Brooklyn Borough President Eric Adams, a Democrat, likened the officers involved in Headley’s arrest to “Border Patrol police snatching away” a baby. He called the arrest “a blemish on our entire city”.

“The mother didn’t endanger the welfare of the child. The actions of the department endangered the welfare of the child,” Adams said at a news conference Monday morning. “If it’s wrong in Mexico, then it’s wrong in New York City.”

The Brooklyn district attorney’s office said it was independently investigating and “reviewing all available videos and interviewing witnesses with the intention of reaching a swift decision.”

The NYPD, which called Friday’s confrontation “troubling”, said security guards had “brought the woman to the floor” before officers arrested her as she resisted.

Ferguson disputed that, saying a police officer had forced the woman to the floor.

“This is unacceptable, appalling and heart breaking,” City Council Speaker Corey Johnson, a Democrat, said on Twitter. “I’d like to understand what transpired and how these officers or the NYPD justifies this. It’s hard to watch this video.”

Corey Johnson

@CoreyinNYC

This is unacceptable, appalling and heart breaking.

I’d like to understand what transpired and how these officers or the NYPD justifies this.

It’s hard to watch this video.

Alex S. Vitale

@avitale

There are 3 NYPD officers and a sgt. shown ripping a baby out of the hands of a mother in an ACS office. This was the best plan they could come up with? No threat to anyone, no emergency, just brutal disregard for the well-being of mother and child. https://www.facebook.com/nyashia.ferguson/videos/2165023130216850/ 

A court document said the toddler was just under 18 months old. A family member was taking care of the child, authorities said.
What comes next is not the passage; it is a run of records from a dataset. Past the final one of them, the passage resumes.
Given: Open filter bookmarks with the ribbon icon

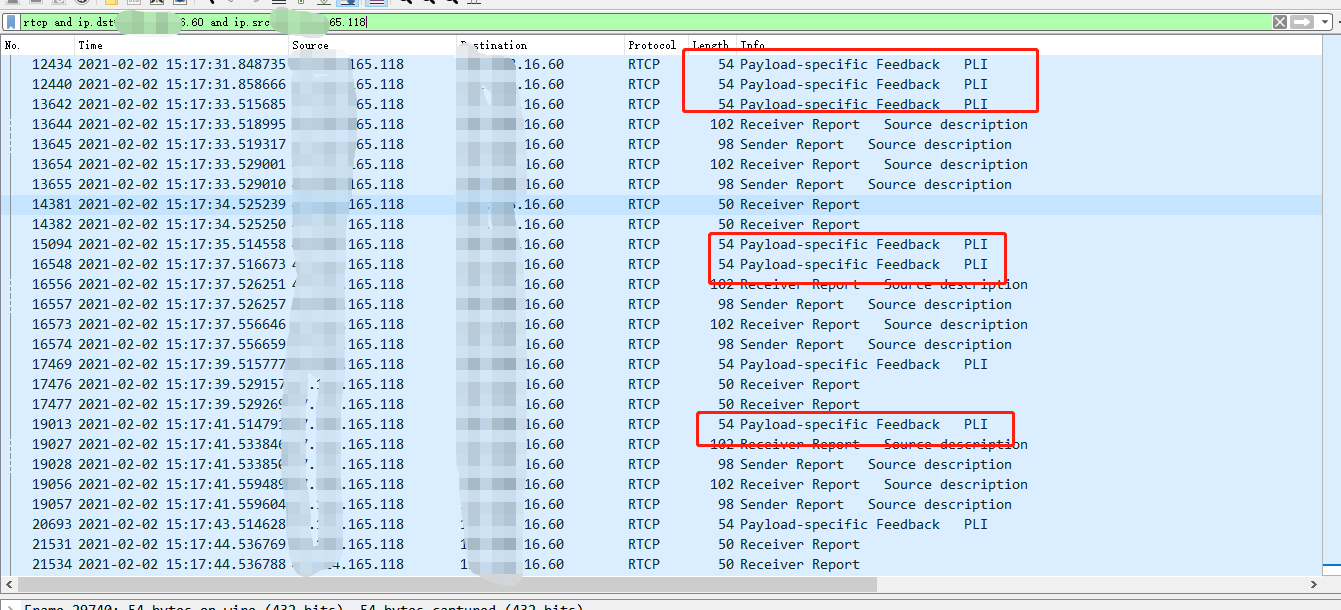Looking at the screenshot, I should pyautogui.click(x=10, y=20).
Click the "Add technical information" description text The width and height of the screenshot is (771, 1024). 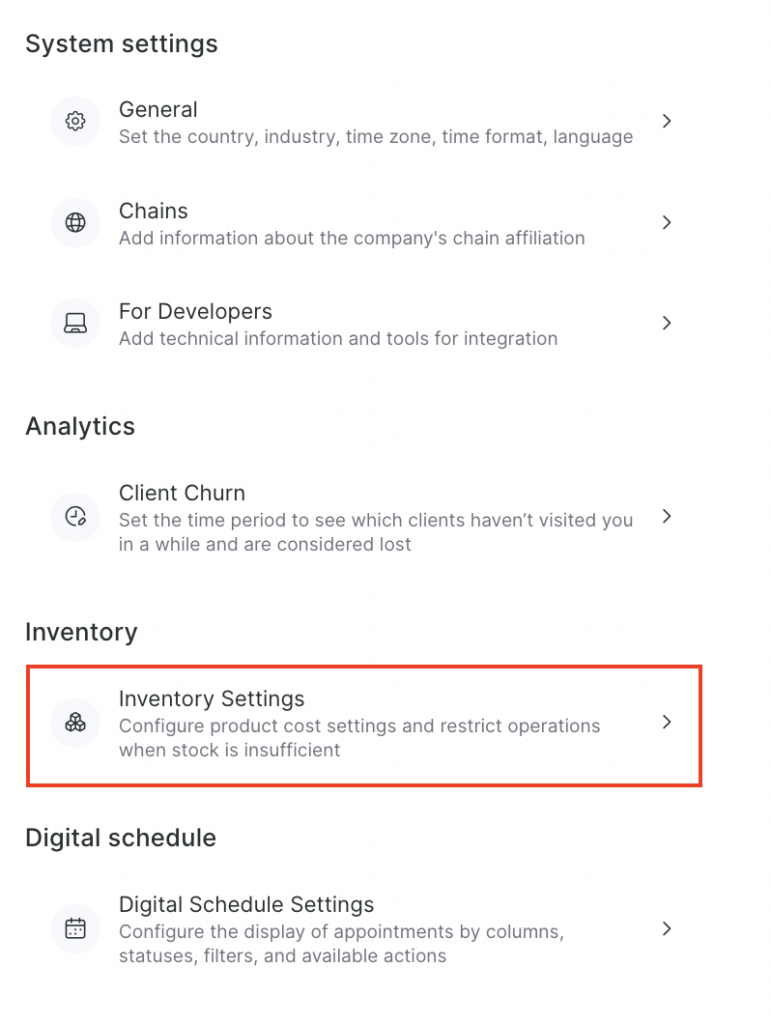point(338,339)
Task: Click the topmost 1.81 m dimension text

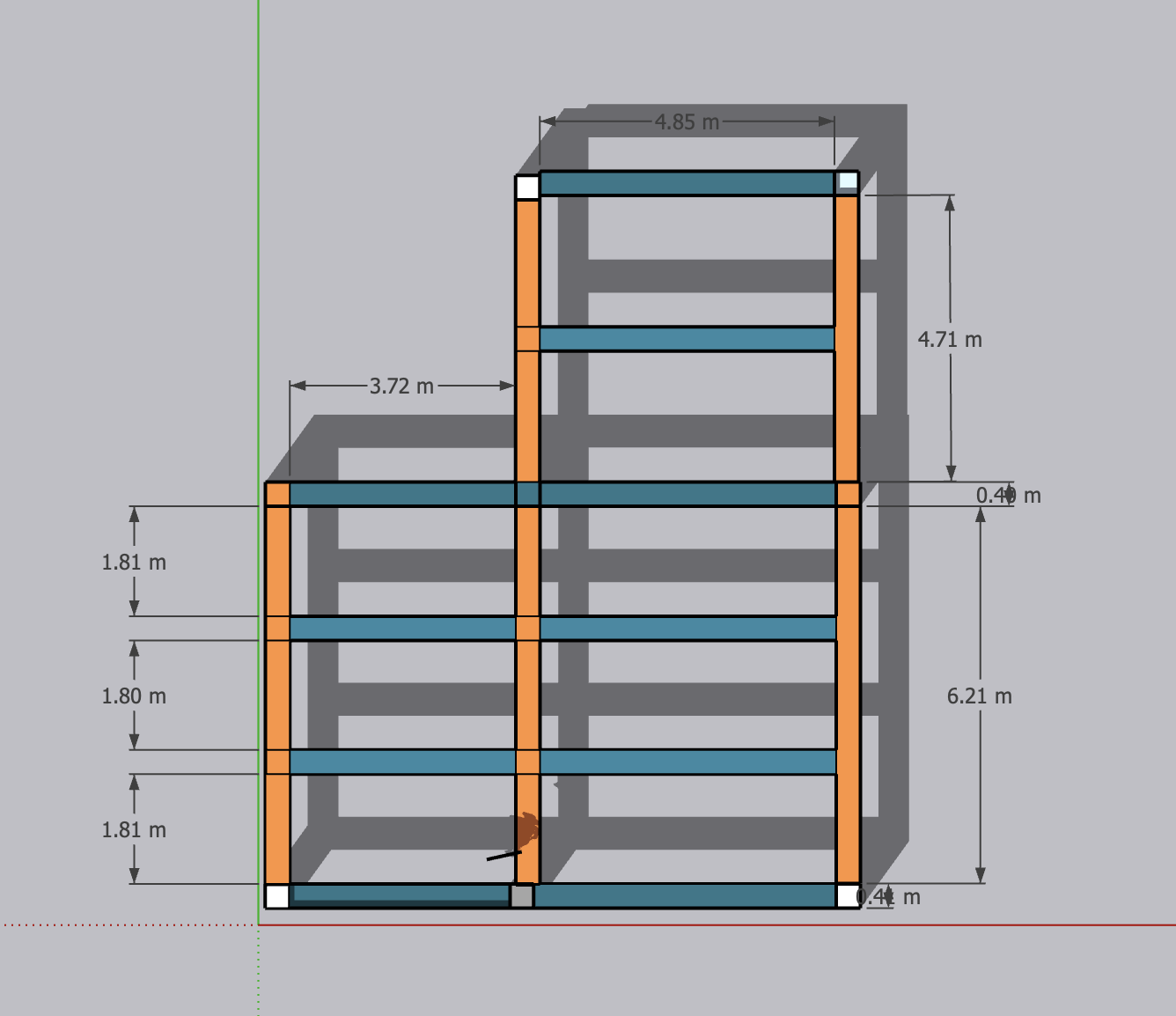Action: [x=132, y=561]
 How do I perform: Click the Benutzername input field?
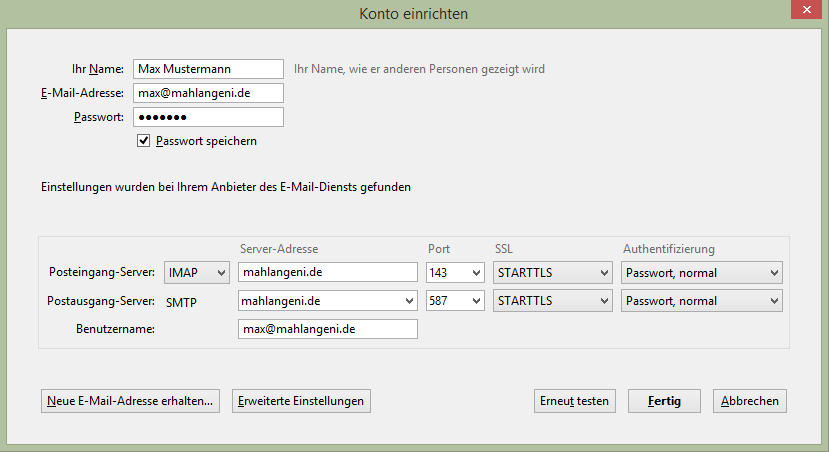tap(327, 329)
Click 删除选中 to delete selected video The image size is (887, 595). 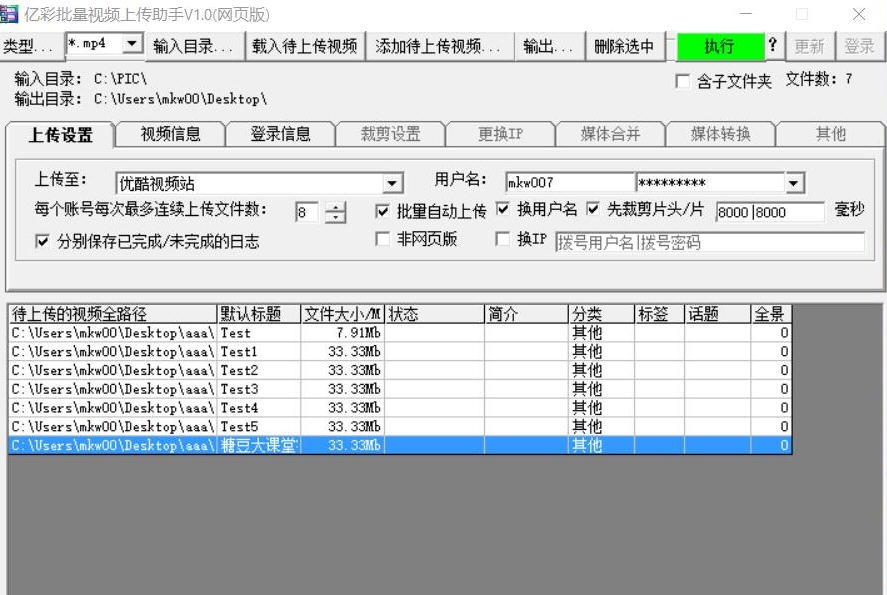point(622,45)
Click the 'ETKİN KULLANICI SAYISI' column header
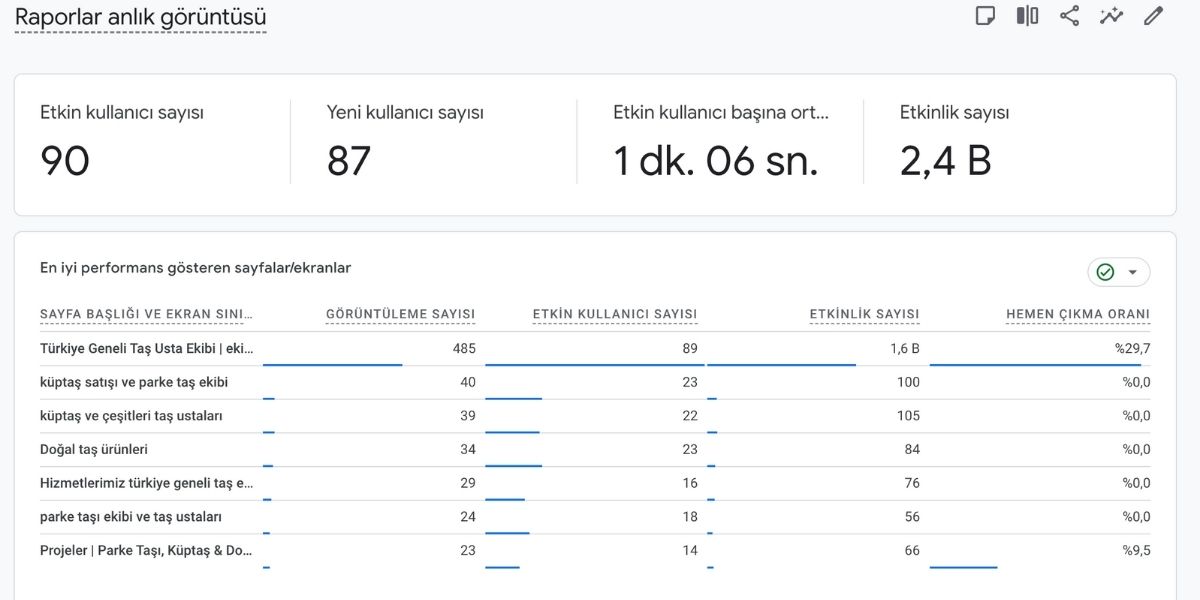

‘Being poor is not a crime’

Democrat Letitia James, the city’s public advocate and the state’s attorney general-elect, said “being poor is not a crime,” in a statement. “No mother should have to experience the trauma and humiliation we all witnessed in this video.”

Assistance recipients are treated as burdens and looked down on, said Karen Blondel, 56, a former client at the Brooklyn office, said.

“It’s absolutely inhumane,” she said, adding that workers should not be judgmental. “It’s about who’s eligible.”

Jeremy Friedman, 32, a massage therapist who has received food stamps, said it’s important to examine the NYPD’s actions and also those of the Human Resources Administration, where he said he was “treated like I’m not even human”.

Jennifer Roman, 33, said she works but has used public benefits for 13 years. She went to the Brooklyn office for the first time Monday after moving to the neighbourhood from the Bronx.

There’s a system-wide problem of disrespect, Roman said, and she was not surprised by what the video showed.

There’s a perception, she said, that “since we need help, we’re no good, we’re scum”.